Worse, the war revealed just how reliant Israel is on American support. Bibi has learned the hard way not to go ‘all in’ at the Trump Casino. From munitions to political cover, from diplomatic pressure to strategic restraint, Washington held the final say throughout. Trump’s support was steadfast but also conditional. He backed Israel until he did not. The moment it served US interests to halt the war, Trump declared a ceasefire. Israel obeyed.
This dynamic, where Israel does the fighting and the US calls the tune, raises profound questions. Can Israel afford to act independently on existential matters if it must always seek American permission? What happens if the next White House incumbent is less supportive or more inclined toward accommodation with Iran?
Conclusion
The 12-Day War delivered a powerful blow to Iran’s capabilities and changed the regional equation, at least for now. Israel achieved many of its operational and tactical objectives and inflicted lasting damage on its adversary. Iran survived, adapted, and is already reframing the narrative as a victory. Perhaps the most consequential outcome is this: Donald Trump emerged as the central actor in Middle East geopolitics once more, before stepping back.
His ability to influence the course of war without entrapment, to declare peace unilaterally without negotiation, and to gain political advantage without bloodshed is as unprecedented as it is strategic. Ultimately, this was Israel’s war, Iran’s wound, but Trump’s victory.
The question now is what comes next. Will Iran rebuild its program and seek vengeance through proxies or a nuclear dash? Will Israel resume its shadow war or escalate again if the threat reemerges? Will the United States remain the indispensable broker, or merely continue to position itself as the only adult in the room?
What is certain is this: the conflict did not end, it merely paused. The war is over, for now, but the root cause of the conflict remains.
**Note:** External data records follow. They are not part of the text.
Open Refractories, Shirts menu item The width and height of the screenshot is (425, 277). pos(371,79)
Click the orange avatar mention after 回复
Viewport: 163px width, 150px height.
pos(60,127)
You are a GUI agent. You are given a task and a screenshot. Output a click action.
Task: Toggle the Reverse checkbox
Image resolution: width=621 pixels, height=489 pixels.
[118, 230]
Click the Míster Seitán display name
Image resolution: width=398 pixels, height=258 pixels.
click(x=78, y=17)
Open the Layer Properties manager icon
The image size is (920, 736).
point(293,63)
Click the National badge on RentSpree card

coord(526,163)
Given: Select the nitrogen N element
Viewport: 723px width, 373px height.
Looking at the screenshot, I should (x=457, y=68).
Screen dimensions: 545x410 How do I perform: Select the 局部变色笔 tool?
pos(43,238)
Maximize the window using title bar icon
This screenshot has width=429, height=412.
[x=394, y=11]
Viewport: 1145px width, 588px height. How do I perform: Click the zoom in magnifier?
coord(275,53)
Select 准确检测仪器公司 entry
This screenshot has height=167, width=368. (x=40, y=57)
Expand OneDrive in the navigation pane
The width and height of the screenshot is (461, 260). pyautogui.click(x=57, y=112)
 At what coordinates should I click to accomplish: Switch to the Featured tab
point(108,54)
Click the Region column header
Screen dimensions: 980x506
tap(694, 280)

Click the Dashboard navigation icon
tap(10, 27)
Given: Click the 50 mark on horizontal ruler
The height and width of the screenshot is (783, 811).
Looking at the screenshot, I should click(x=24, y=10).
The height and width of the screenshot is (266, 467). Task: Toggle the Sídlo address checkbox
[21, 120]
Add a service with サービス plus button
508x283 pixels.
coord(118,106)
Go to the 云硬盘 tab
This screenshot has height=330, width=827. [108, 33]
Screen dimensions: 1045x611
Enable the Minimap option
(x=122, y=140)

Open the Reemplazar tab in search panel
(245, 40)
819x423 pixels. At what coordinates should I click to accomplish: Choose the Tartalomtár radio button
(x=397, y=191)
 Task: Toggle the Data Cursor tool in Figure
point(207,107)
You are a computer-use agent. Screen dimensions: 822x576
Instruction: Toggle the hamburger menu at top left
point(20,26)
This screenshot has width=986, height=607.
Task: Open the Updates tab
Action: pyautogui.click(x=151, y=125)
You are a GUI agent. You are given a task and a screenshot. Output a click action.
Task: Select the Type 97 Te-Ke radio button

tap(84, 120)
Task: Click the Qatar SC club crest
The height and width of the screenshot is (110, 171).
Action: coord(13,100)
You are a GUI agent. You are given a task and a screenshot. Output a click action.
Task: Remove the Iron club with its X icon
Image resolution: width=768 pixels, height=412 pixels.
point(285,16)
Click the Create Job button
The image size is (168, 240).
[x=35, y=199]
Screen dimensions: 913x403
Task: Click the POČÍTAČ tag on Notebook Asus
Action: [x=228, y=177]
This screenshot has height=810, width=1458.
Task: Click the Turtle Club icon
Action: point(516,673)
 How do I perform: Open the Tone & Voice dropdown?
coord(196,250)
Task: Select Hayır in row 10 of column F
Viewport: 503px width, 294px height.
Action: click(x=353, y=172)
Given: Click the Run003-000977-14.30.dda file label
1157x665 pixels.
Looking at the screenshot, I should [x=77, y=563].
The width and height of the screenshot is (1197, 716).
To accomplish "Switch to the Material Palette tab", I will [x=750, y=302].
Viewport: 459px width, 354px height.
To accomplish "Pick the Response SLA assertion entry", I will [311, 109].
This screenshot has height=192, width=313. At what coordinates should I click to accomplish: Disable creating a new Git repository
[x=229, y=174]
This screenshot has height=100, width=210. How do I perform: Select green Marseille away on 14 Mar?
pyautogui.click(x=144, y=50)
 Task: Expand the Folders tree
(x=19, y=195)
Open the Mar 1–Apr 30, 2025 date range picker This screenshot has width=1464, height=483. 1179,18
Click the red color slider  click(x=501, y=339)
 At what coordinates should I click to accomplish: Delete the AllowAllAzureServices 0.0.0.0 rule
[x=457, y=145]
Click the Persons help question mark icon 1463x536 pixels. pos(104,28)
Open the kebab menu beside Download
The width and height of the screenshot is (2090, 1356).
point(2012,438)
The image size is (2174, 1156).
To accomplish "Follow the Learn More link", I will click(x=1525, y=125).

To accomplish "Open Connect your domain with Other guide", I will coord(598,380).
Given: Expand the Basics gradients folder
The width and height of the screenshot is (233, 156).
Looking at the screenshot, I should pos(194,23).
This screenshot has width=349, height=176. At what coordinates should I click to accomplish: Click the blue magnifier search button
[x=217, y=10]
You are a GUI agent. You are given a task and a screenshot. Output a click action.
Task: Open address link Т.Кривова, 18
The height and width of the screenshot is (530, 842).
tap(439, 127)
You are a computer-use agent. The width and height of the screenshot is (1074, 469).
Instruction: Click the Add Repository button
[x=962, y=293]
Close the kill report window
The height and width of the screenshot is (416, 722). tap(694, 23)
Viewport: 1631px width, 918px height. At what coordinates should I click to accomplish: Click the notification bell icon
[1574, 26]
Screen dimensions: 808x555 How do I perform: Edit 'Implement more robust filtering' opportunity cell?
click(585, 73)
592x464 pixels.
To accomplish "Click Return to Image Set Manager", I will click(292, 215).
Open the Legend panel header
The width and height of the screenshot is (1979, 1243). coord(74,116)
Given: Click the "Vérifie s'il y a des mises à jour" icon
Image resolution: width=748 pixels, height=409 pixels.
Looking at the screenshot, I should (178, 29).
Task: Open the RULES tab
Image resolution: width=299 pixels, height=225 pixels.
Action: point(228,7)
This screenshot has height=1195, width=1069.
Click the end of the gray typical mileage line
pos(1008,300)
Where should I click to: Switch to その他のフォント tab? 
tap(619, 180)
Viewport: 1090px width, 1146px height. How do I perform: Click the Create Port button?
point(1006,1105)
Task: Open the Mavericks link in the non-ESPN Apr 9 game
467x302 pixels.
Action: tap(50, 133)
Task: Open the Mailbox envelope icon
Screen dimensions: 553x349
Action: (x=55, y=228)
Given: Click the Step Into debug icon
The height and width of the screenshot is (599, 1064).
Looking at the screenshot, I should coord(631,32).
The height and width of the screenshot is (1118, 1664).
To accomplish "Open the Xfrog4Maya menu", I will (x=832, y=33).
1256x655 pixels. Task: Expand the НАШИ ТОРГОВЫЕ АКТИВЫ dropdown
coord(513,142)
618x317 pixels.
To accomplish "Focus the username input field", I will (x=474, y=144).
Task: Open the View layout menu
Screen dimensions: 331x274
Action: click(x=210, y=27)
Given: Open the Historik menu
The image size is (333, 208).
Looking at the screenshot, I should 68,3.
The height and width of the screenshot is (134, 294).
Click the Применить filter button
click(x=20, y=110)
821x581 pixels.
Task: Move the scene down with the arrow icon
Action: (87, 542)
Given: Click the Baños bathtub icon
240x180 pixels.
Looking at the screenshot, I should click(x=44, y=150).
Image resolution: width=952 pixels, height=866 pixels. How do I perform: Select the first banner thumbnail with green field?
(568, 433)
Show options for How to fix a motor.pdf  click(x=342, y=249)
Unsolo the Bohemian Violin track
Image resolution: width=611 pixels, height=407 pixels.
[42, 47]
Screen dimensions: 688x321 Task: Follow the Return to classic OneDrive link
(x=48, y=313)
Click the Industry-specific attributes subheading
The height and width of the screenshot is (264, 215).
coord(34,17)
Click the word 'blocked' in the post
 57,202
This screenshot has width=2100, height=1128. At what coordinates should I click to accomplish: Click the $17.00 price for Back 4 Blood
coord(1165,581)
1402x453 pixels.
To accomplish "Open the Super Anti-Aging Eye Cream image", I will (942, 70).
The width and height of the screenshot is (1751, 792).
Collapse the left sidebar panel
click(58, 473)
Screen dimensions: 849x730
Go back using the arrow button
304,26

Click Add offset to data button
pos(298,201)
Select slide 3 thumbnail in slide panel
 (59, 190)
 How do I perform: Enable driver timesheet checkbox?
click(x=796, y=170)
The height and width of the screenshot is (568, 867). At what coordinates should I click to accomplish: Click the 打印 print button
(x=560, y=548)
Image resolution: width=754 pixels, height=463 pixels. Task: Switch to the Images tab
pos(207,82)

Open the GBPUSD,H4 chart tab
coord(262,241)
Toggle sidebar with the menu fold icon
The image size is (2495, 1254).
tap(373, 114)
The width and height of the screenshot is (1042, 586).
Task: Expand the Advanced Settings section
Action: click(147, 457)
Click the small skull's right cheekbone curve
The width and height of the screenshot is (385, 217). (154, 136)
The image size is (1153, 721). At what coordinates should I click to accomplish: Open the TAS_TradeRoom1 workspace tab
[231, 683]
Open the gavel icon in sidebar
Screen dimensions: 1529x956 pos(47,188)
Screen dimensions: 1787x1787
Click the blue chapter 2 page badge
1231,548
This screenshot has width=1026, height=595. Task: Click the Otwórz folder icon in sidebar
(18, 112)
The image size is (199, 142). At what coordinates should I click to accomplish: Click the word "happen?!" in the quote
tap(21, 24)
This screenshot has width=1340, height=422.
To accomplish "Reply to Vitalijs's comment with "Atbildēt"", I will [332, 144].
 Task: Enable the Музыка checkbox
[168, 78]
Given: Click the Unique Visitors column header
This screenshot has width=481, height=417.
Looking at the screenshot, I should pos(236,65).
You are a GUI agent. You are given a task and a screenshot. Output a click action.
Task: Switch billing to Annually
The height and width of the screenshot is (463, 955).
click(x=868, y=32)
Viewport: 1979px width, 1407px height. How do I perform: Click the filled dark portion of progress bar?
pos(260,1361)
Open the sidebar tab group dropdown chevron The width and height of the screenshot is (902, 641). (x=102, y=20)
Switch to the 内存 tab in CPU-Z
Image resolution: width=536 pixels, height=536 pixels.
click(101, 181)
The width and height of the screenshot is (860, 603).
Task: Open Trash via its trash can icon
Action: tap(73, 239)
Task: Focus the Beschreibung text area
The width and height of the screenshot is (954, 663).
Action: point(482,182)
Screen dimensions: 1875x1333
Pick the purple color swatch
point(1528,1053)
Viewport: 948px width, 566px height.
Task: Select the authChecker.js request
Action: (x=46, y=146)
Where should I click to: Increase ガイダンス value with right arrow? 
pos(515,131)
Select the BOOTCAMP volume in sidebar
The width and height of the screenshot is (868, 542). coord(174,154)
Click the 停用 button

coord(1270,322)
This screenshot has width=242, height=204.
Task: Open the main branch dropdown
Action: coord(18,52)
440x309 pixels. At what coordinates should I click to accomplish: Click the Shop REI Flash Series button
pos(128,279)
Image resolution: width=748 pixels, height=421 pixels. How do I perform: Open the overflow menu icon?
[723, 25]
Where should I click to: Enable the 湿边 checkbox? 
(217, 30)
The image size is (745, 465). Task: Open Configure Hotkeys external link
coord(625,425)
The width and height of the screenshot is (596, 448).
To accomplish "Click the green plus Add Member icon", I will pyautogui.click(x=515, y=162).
I can't disagree with any of this. This is but a pause, because this war can only end one of two ways: Either Israel ceases to exist (which, if the Mullahs do finally develop a nuke, they will do their best to make happen), or the Mullahs are deposed. That's it. This isn't the Cold War, and I don't think that enough people realize that.
Israël will likely double down on covert operations.
Israel will also increase their effort to become much more independent of US military suppliers. That path was already clear since Oct 7.
As you suggested, there may be Israeli strikes on Iranian targets from time to time.
But it may take at least several months before Israel has processed all new intelligence and a new strategy is developed.